Assessing the medical reasoning skills of GPT-4 in complex ophthalmology cases

Daniel Milad; Fares Antaki; Jason Milad; Andrew Farah; Thomas Khairy; David Mikhail; Charles-Édouard Giguère; Samir Touma; Allison Bernstein; Andrei-Alexandru Szigiato; Taylor Nayman; Guillaume A Mullie; Renaud Duval

doi:10.1136/bjo-2023-325053

Assessing the medical reasoning skills of GPT-4 in complex ophthalmology cases

Br J Ophthalmol. 2024 Feb 16:bjo-2023-325053. doi: 10.1136/bjo-2023-325053. Online ahead of print.

Authors

Daniel Milad^{1

2}, Fares Antaki^{1

3

4}, Jason Milad⁵, Andrew Farah⁶, Thomas Khairy⁶, David Mikhail⁷, Charles-Édouard Giguère⁸, Samir Touma^{1

2}, Allison Bernstein^{1

2}, Andrei-Alexandru Szigiato^{1

9}, Taylor Nayman^{1

2}, Guillaume A Mullie^{1

10}, Renaud Duval^{11

2}

Affiliations

¹ Department of Ophthalmology, University of Montreal, Montreal, Quebec, Canada.
² Department of Ophthalmology, Hôpital Maisonneuve-Rosement, Montreal, Quebec, Canada.
³ Institute of Ophthalmology, University College London, London, UK.
⁴ CHUM School of Artificial Intelligence in Healthcare (SAIH), Centre Hospitalier de l'Université de Montréal (CHUM), Montreal, Quebec, Canada.
⁵ Department of Software Engineering, University of Waterloo, Waterloo, Ontario, Canada.
⁶ Faculty of Medicine, McGill University, Montreal, Quebec, Canada.
⁷ Faculty of Medicine, University of Toronto, Toronto, Ontario, Canada.
⁸ Centre de recherche de l'Institut universitaire en santé mentale de Montréal, Montréal, Quebec, Canada.
⁹ Department of Ophthalmology, Hôpital du Sacré-Coeur de Montréal, Montreal, Quebec, Canada.
¹⁰ Department of Ophthalmology, Cité-de-la-Santé Hospital, Laval, Quebec, Canada.
¹¹ Department of Ophthalmology, University of Montreal, Montreal, Quebec, Canada renaud.duval@gmail.com.

PMID: 38365427
DOI: 10.1136/bjo-2023-325053

Abstract

Background/aims: This study assesses the proficiency of Generative Pre-trained Transformer (GPT)-4 in answering questions about complex clinical ophthalmology cases.

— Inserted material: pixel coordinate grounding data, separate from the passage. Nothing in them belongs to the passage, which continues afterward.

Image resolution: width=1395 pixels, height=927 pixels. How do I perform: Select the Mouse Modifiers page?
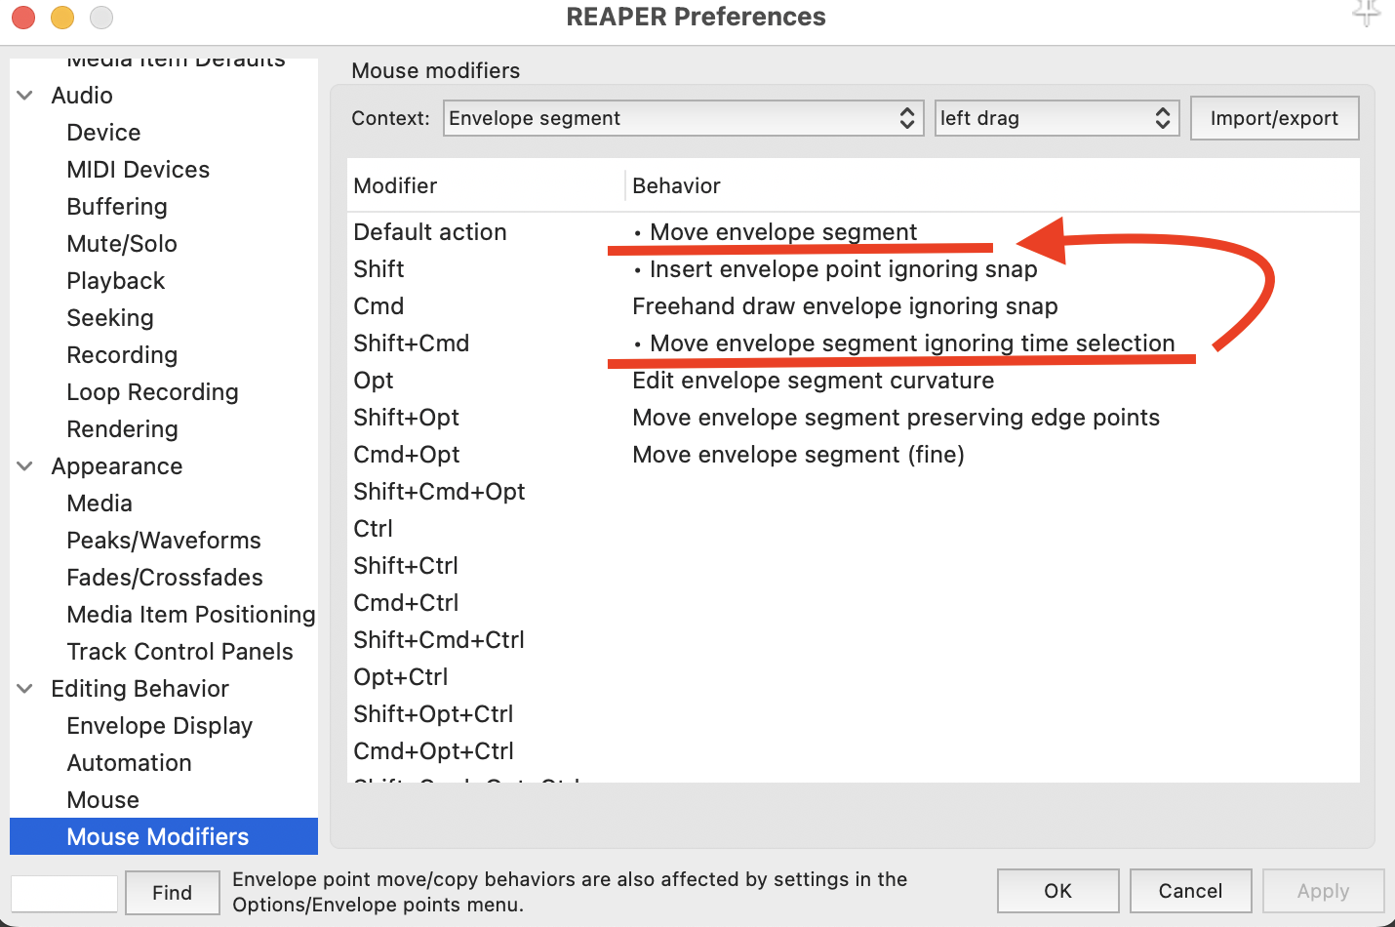click(x=157, y=837)
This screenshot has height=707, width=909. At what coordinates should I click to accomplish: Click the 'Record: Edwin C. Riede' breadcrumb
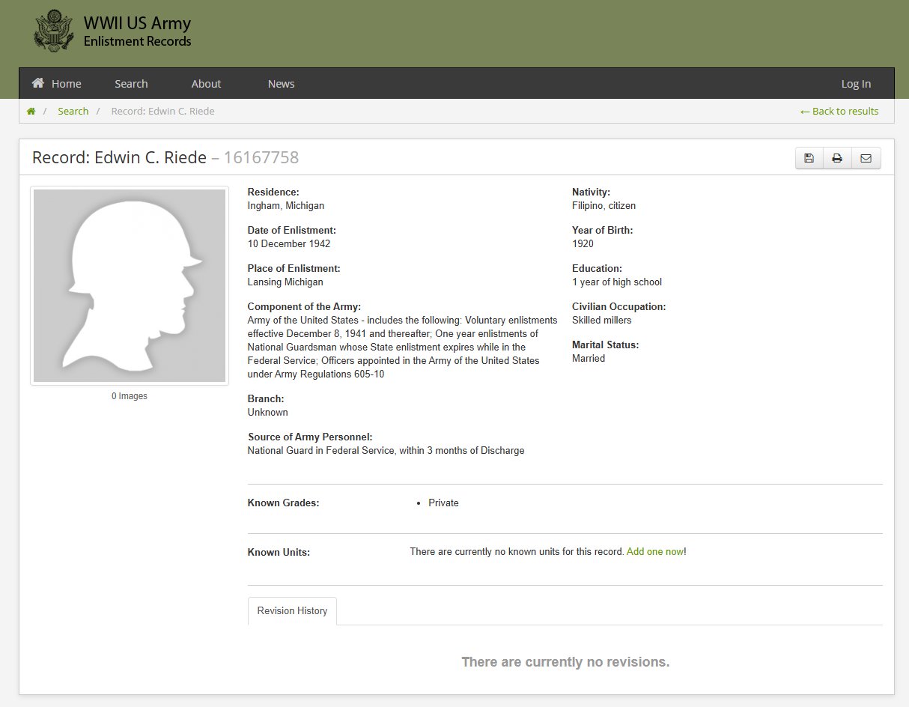tap(162, 112)
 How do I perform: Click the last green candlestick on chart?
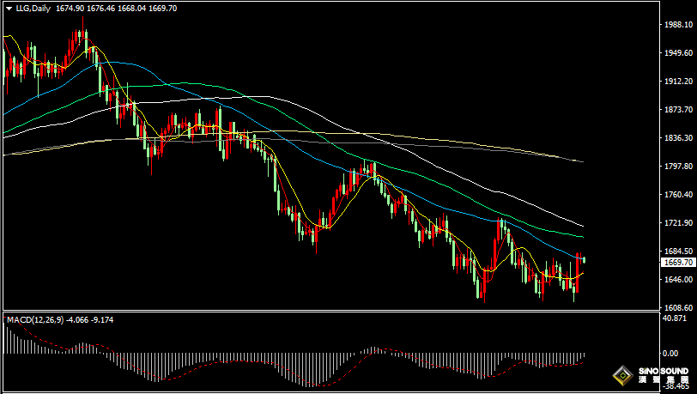pos(584,259)
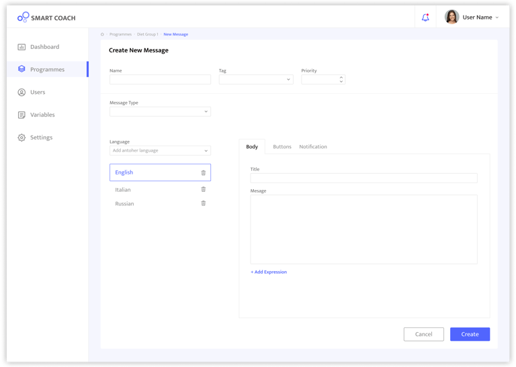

Methods: We tested GPT-4 on 422 Journal of the American Medical Association Ophthalmology Clinical Challenges, and prompted the model to determine the diagnosis (open-ended question) and identify the next-step (multiple-choice question). We generated responses using two zero-shot prompting strategies, including zero-shot plan-and-solve+ (PS+), to improve the reasoning of the model. We compared the best-performing model to human graders in a benchmarking effort.

Results: Using PS+ prompting, GPT-4 achieved mean accuracies of 48.0% (95% CI (43.1% to 52.9%)) and 63.0% (95% CI (58.2% to 67.6%)) in diagnosis and next step, respectively. Next-step accuracy did not significantly differ by subspecialty (p=0.44). However, diagnostic accuracy in pathology and tumours was significantly higher than in uveitis (p=0.027). When the diagnosis was accurate, 75.2% (95% CI (68.6% to 80.9%)) of the next steps were correct. Conversely, when the diagnosis was incorrect, 50.2% (95% CI (43.8% to 56.6%)) of the next steps were accurate. The next step was three times more likely to be accurate when the initial diagnosis was correct (p<0.001). No significant differences were observed in diagnostic accuracy and decision-making between board-certified ophthalmologists and GPT-4. Among trainees, senior residents outperformed GPT-4 in diagnostic accuracy (p≤0.001 and 0.049) and in accuracy of next step (p=0.002 and 0.020).

Conclusion: Improved prompting enhances GPT-4's performance in complex clinical situations, although it does not surpass ophthalmology trainees in our context. Specialised large language models hold promise for future assistance in medical decision-making and diagnosis.